[Mesa-dev] [RFC PATCH 03/17] eir: add live ranges pass

Connor Abbott cwabbott0 at gmail.com
Fri May 10 14:43:16 UTC 2019


On Fri, May 10, 2019 at 11:47 AM Connor Abbott <cwabbott0 at gmail.com> wrote:
>
>
> This way of representing liveness, and then using a coloring register
> allocator, is a common anti-pattern in Mesa, that was initially copied
> from i965 which dates back to before we knew any better. I really
> don't want to see it spread to yet another driver :(.
>
> Representing live ranges like this is imprecise. If I have a program like this:
>
> foo = ...
> if (...) {
>    bar = ...
>    ... = bar; /* last use of "bar" */
> }
> ... = foo;

Whoops, that should actually read:

foo = ...
if (...) {
   bar = ...
   ... = bar; /* last use of "bar" */
} else {
   ... = foo;
}

>
> Then it will say that foo and bar interfere, even when they don't.
>
> Now, this approximation does make things a bit simpler.

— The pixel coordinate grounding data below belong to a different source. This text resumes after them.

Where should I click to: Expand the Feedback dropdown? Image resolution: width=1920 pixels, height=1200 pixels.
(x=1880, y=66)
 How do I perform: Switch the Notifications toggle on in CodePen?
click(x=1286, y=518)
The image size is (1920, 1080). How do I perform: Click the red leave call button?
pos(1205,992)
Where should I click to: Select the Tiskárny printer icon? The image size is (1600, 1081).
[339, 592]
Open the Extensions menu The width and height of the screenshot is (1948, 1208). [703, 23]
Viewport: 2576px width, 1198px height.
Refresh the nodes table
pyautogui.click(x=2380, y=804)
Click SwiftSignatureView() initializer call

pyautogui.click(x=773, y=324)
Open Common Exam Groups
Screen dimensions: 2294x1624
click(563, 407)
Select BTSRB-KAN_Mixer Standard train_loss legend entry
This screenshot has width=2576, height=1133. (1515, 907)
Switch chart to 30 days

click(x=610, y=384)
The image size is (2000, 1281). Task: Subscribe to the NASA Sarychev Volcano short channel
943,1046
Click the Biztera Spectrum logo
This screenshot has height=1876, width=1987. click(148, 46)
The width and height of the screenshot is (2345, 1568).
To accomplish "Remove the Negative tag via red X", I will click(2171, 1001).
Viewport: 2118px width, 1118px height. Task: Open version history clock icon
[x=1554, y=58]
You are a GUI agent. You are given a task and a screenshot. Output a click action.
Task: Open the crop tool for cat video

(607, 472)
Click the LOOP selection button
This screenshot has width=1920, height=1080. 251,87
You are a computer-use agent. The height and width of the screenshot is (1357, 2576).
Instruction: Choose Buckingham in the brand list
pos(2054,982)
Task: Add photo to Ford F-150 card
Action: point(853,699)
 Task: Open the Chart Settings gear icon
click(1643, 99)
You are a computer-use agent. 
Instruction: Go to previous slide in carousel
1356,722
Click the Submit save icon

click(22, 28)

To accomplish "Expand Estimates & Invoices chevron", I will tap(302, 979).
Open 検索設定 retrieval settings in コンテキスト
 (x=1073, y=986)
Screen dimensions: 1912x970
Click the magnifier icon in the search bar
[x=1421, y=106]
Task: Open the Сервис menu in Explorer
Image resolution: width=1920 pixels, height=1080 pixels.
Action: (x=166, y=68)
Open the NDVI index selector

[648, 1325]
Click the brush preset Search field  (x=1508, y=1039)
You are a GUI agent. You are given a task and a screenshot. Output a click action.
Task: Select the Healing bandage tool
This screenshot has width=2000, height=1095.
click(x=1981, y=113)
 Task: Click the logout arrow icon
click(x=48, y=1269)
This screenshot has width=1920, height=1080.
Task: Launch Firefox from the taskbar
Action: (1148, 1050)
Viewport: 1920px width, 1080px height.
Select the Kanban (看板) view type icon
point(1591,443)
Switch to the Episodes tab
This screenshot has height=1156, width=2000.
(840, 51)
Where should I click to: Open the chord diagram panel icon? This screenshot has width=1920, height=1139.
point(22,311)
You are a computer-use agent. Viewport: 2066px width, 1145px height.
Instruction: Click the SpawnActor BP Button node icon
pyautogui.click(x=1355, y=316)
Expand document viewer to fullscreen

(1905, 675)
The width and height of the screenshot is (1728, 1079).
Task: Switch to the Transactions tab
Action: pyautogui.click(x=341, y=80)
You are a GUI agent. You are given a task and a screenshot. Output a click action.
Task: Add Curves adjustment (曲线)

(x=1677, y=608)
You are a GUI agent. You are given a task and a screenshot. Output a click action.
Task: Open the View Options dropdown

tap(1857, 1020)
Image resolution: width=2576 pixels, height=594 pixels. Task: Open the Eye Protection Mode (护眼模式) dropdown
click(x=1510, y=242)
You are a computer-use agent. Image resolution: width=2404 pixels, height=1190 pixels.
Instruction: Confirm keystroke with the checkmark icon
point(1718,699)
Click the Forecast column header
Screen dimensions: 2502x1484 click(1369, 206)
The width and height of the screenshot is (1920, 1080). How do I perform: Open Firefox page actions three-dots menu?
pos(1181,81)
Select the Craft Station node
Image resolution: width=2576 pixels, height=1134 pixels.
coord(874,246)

But, it turns
> out that if you're willing to make it, then the interference graph is
> trivially colorable via a simple linear-time algorithm. This is the
> basis of "linear-scan" register allocators, including the one in LLVM.
> If you want to go down this route, you can, but this hybrid is just
> useless as it gives you the worst of both worlds.
>
> If you want to properly build up the interference graph, it's actually
> not that hard. After doing the inter-basic-block liveness analysis,
> for each block, you initialize a bitset to the live-out bitset. Then
> you walk the block backwards, updating it at each instruction exactly
> as in liveness analysis, so that it always represents the live
> registers before each instruction. Then you add interferences between
> all of the live registers and the register(s) defined at the
> instruction.
>
> One last pitfall I'll mention is that in the real world, you'll also
> need to use reachability. If you have something like
>
> if (...)
>    foo = ... /* only definition of "foo" */
>
> ... = foo;
>
> where foo is only partially defined, then the liveness of foo will
> "leak" through the if. To fix this you need to consider what's called
> "reachability," i.e. something is only live if, in addition to
> potentially being used sometime later, it is reachable (potentially
> defined sometime earlier). Reachability analysis is exactly like
> liveness analysis, but everything is backwards. i965 does this
> properly nowadays, and the change had a huge effect on spilling/RA.